Action item:
Send back all of the data, word for word.

Task input:
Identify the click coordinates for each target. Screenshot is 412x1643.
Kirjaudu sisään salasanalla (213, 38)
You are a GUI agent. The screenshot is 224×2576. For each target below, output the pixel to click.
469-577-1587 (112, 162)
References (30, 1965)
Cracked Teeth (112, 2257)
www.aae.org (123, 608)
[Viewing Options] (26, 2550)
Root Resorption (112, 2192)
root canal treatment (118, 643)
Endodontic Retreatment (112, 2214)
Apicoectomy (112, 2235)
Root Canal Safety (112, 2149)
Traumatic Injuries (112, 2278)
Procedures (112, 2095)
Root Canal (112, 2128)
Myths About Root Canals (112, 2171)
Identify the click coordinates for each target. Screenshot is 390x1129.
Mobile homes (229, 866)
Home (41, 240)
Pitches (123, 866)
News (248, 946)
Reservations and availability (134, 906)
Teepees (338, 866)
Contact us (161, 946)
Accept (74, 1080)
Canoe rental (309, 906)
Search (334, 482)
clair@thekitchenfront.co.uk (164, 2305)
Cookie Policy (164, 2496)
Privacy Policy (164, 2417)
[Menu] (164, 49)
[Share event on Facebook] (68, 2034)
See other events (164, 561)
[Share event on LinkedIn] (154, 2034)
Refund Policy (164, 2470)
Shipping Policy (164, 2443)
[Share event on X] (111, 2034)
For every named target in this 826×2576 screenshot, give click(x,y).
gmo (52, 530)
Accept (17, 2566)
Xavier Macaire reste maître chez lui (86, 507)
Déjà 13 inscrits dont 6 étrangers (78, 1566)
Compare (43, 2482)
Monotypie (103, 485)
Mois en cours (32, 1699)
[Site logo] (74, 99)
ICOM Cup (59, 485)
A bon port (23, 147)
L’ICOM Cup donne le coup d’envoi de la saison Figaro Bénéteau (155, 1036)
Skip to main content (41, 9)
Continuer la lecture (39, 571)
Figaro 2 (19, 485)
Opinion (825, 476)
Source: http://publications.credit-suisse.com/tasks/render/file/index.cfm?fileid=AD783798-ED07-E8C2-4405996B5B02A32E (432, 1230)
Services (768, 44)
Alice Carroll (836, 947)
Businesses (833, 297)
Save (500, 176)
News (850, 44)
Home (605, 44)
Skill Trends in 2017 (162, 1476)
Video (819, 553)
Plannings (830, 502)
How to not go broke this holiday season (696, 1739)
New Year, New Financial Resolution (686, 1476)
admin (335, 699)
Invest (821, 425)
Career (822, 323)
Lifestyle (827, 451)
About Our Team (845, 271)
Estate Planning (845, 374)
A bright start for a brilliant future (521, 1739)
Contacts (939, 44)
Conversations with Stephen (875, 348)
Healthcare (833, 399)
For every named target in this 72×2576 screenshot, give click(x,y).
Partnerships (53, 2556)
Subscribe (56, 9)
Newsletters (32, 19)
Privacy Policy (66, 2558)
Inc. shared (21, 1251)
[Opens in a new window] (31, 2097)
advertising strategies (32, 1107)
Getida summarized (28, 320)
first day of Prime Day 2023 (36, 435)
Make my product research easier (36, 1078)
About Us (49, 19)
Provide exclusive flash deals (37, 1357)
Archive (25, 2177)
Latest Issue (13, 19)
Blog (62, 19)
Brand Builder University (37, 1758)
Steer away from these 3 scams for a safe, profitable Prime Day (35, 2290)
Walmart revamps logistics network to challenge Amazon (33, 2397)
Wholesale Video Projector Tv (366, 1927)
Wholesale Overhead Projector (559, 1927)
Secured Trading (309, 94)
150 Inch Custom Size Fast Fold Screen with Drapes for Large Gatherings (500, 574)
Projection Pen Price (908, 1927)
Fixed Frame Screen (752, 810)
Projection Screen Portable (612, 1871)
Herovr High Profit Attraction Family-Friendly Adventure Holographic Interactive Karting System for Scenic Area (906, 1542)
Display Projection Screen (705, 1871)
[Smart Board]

Solved exercise:
Identify the click coordinates for each target. Screenshot is 412x1643.
Kirjaudu sisään salasanalla (213, 38)
You are a GUI agent. The screenshot is 224×2576. For each target below, output the pixel to click.
469-577-1587 (112, 162)
References (30, 1965)
Cracked Teeth (112, 2257)
www.aae.org (123, 608)
[Viewing Options] (26, 2550)
Root Resorption (112, 2192)
root canal treatment (118, 643)
Endodontic Retreatment (112, 2214)
Apicoectomy (112, 2235)
Root Canal Safety (112, 2149)
Traumatic Injuries (112, 2278)
Procedures (112, 2095)
Root Canal (112, 2128)
Myths About Root Canals (112, 2171)
Identify the click coordinates for each target. Screenshot is 390x1129.
Mobile homes (229, 866)
Home (41, 240)
Pitches (123, 866)
News (248, 946)
Reservations and availability (134, 906)
Teepees (338, 866)
Contact us (161, 946)
Accept (74, 1080)
Canoe rental (309, 906)
Search (334, 482)
clair@thekitchenfront.co.uk (164, 2305)
Cookie Policy (164, 2496)
Privacy Policy (164, 2417)
[Menu] (164, 49)
[Share event on Facebook] (68, 2034)
See other events (164, 561)
[Share event on LinkedIn] (154, 2034)
Refund Policy (164, 2470)
Shipping Policy (164, 2443)
[Share event on X] (111, 2034)
For every named target in this 826×2576 screenshot, give click(x,y).
gmo (52, 530)
Accept (17, 2566)
Xavier Macaire reste maître chez lui (86, 507)
Déjà 13 inscrits dont 6 étrangers (78, 1566)
Compare (43, 2482)
Monotypie (103, 485)
Mois en cours (32, 1699)
[Site logo] (74, 99)
ICOM Cup (59, 485)
A bon port (23, 147)
L’ICOM Cup donne le coup d’envoi de la saison Figaro Bénéteau (155, 1036)
Skip to main content (41, 9)
Continuer la lecture (39, 571)
Figaro 2 (19, 485)
Opinion (825, 476)
Source: http://publications.credit-suisse.com/tasks/render/file/index.cfm?fileid=AD783798-ED07-E8C2-4405996B5B02A32E (432, 1230)
Services (768, 44)
Alice Carroll (836, 947)
Businesses (833, 297)
Save (500, 176)
News (850, 44)
Home (605, 44)
Skill Trends in 2017 (162, 1476)
Video (819, 553)
Plannings (830, 502)
How to not go broke this holiday season (696, 1739)
New Year, New Financial Resolution (686, 1476)
admin (335, 699)
Invest (821, 425)
Career (822, 323)
Lifestyle (827, 451)
About Our Team (845, 271)
Estate Planning (845, 374)
A bright start for a brilliant future (521, 1739)
Contacts (939, 44)
Conversations with Stephen (875, 348)
Healthcare (833, 399)
For every named target in this 72×2576 screenshot, give click(x,y).
Partnerships (53, 2556)
Subscribe (56, 9)
Newsletters (32, 19)
Privacy Policy (66, 2558)
Inc. shared (21, 1251)
[Opens in a new window] (31, 2097)
advertising strategies (32, 1107)
Getida summarized (28, 320)
first day of Prime Day 2023 (36, 435)
Make my product research easier (36, 1078)
About Us (49, 19)
Provide exclusive flash deals (37, 1357)
Archive (25, 2177)
Latest Issue (13, 19)
Blog (62, 19)
Brand Builder University (37, 1758)
Steer away from these 3 scams for a safe, profitable Prime Day (35, 2290)
Walmart revamps logistics network to challenge Amazon (33, 2397)
Wholesale Video Projector Tv (366, 1927)
Wholesale Overhead Projector (559, 1927)
Secured Trading (309, 94)
150 Inch Custom Size Fast Fold Screen with Drapes for Large Gatherings (500, 574)
Projection Pen Price (908, 1927)
Fixed Frame Screen (752, 810)
Projection Screen Portable (612, 1871)
Herovr High Profit Attraction Family-Friendly Adventure Holographic Interactive Karting System for Scenic Area (906, 1542)
Display Projection Screen (705, 1871)
[Smart Board]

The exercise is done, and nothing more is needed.